In the case of The Milwaukee, Brown, Adm. 313, 321, it was held by this court that the burden is upon a vessel claiming a departure from the statutory requirement to prove “(1) that a proposition to depart from the statute was made by her by means of signals prescribed by rule of the supervising inspectors, and in due season for the other vessel to receive the proposition, and act upon it with safety; (2) that the other vessel heard and understood the proposition thus made; (3) that the other vessel accepted the proposition.” “These facts,” says Judge LONGYEAR, “must be made out by clear and satisfactory proofs. They must not be left to inference. The statute in question is one of vital importance for the protection of life and property upon the waters, and it will not do to hold a party blameless for a departure from its plain provisions upon a plea of an agreement or license to do so, except where such agreement or license is admitted, or is made out beyond all reasonable doubt by clear and satisfactory proof. Where the agreement is denied, and the evidence is conflicting and contradictory, and does not clearly preponderate in favor of such agreement, the statute must govern, and the responsibility of parties must be determined accordingly.” I regard this as a sound enunciation of the law upon the subject. In this 131case the proposition to depart from the statute is the more excusable from the fact that the Lansdowne had already signified her intention to adhere to it.
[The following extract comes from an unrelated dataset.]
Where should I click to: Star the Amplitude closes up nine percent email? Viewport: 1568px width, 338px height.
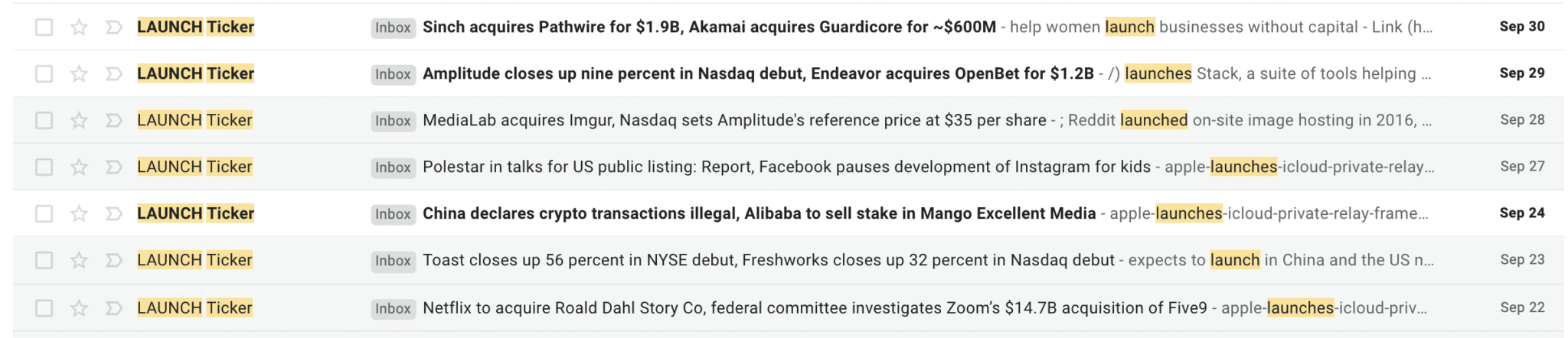[x=79, y=74]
We do not wish to be understood as extenuating in any degree the obvious fault of the Lansdowne in sailing without a lookout. We have no doubt that, having regard to the number of vessels in the Detroit river, to the valuable lives that the Lansdowne had on board, to her great size and speed, and the tremendous energy with which she moved, that it was grossly careless for her to navigate without a lookout, and we should promptly condemn her in this case did we find that this contributed to the collision; but we think that in her management, in the course she took, in the signals she gave to her wheel, to her engineer, and to the approaching vessel, she was guilty of no fault. She appears, too, to have sighted the Clarion as soon as she left her slip. In this connection I call attention to the language of Judge WOODRUFF in the case of The Comet, 9 Blatchf. 329, in which he says that where one vessel has been guilty of a clear fault, there should also be clear evidence of a contributing fault on the part of the other vessel in order to divide the damages. “It should not be enough that they make the care and skill and good management of the other vessel doubtful.” We are unable to put our finger upon any fault committed by the Lansdowne, aside from the technical one of being insufficiently manned.

There must be a decree for the libelant, and a reference to a commissioner to assess the damages.